There
are explosions, talk of independence, and a villain named Mao. What more could you ask for in a Fourth of
July screening? Shanghai’s most prominent
gangster and his two very different mentors will choose up sides amid the
turmoil of Republican era China in Wong Jing’s The Last Tycoon (trailer here) which screens today during the 2013 New York Asian Film Festival.
Cheng
Daqi is very loosely based on the real life historical figure, Du Yuesheng, a
high-ranking Shanghai mobster, who supported the Nationalists out of
anti-Communist and anti-Japanese sentiments.
As a young man, Cheng always intended to make a name for himself in the
big city, but a scrape with a corrupt cop forced his hand. It also introduced him to his temporary
cellmate, Mao Zai, an army officer serving as an unofficial liaison to the
underworld. When Mao’s men spring them
from prison, Cheng follows them to Shanghai.
Cheng
quickly raises through the ranks, apprenticing under the top gangster, Hong
Shouting. However, he still remembers
his great love, Ye Zhiqui. She has also
fulfilled her ambition to become the toast of Beijing’s opera, eventually
marrying Cheng Zhaimei, a scholar and clandestine operative in the
revolutionary underground. Of all the nightclubs
in Shanghai, Ye and her husband walk into Cheng Daqi’s, because it is the
biggest and most ostentatious.
There
are echoes of Casablanca throughout Tycoon, but Wong never slavishly
parallels the Bogart classic. He also
departs considerably from the established facts of Du’s life. However, he clearly plays to the strengths of
his star, Chow Yun-fat, giving him plenty of opportunity to blast away
two-handed while dressed to the nines.
Although The Assassins was
pretty good, Tycoon is really the
sort of film his fans have been waiting years for.
Chow
does his stone cold cool thing and it still works like a charm. Sammo Hung also brings all kinds of gravitas
and good karma as his patriotic master, Hong.

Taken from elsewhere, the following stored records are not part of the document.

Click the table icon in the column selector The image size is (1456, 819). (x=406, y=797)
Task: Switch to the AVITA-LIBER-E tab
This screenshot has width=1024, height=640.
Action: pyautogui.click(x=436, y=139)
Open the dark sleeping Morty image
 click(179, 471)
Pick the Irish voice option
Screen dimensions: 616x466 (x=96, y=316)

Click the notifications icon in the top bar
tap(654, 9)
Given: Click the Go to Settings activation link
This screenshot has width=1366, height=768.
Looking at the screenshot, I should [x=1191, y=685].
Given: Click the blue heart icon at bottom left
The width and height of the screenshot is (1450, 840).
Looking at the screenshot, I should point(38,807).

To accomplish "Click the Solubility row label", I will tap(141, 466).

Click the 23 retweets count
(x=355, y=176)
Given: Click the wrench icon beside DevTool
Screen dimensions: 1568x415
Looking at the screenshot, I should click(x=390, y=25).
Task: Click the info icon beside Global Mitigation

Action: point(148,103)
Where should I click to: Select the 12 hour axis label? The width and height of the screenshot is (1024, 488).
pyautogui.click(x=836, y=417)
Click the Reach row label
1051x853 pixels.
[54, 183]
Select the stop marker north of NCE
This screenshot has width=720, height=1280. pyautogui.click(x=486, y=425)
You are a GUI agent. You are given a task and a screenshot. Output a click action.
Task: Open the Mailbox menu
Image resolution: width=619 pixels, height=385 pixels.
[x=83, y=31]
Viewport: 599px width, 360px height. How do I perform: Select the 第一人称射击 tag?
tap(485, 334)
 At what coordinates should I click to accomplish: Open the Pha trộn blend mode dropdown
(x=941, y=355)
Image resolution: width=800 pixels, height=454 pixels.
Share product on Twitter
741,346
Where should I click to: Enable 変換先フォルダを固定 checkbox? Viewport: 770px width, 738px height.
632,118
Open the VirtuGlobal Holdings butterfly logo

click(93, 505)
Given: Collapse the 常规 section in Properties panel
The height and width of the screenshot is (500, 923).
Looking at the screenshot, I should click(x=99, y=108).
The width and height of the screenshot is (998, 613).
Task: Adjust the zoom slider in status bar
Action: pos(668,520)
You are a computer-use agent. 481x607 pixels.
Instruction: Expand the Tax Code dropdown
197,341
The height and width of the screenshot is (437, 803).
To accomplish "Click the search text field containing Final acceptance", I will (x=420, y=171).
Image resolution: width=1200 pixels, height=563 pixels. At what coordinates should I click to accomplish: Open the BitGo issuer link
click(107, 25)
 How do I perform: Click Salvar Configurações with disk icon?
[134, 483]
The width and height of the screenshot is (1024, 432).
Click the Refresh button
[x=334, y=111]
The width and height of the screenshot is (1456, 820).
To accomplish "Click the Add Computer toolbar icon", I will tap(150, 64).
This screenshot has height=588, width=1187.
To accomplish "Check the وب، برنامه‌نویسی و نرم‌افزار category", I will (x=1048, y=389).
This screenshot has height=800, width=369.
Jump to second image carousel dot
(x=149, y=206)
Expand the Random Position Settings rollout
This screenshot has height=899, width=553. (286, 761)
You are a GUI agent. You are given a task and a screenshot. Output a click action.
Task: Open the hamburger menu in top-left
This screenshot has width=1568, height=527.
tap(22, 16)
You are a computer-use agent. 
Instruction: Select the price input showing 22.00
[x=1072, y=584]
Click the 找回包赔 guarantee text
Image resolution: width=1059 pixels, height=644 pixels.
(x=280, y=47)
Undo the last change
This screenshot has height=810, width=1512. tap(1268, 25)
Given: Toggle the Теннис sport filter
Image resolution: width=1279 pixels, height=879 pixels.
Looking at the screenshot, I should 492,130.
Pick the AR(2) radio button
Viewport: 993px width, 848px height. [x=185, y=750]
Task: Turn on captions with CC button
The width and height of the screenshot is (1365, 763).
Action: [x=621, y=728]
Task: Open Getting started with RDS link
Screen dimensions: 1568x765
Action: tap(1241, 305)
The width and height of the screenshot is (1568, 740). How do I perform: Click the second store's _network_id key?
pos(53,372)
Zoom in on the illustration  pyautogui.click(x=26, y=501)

Clearly enjoying the heavy role, Francis Ng is charismatically
villainous as the turncoat Mao Zai (not Zedong, but close enough for the 4th). While his Mao is not exactly analogous to
Claude Rains’ Captain Renault, Monica Mok really throws a wrench in the Casablanca works as Cheng Daqi’s wife,
Bao. Sensitive but strong and resilient,
she rather walks away with the audience’s sympathies.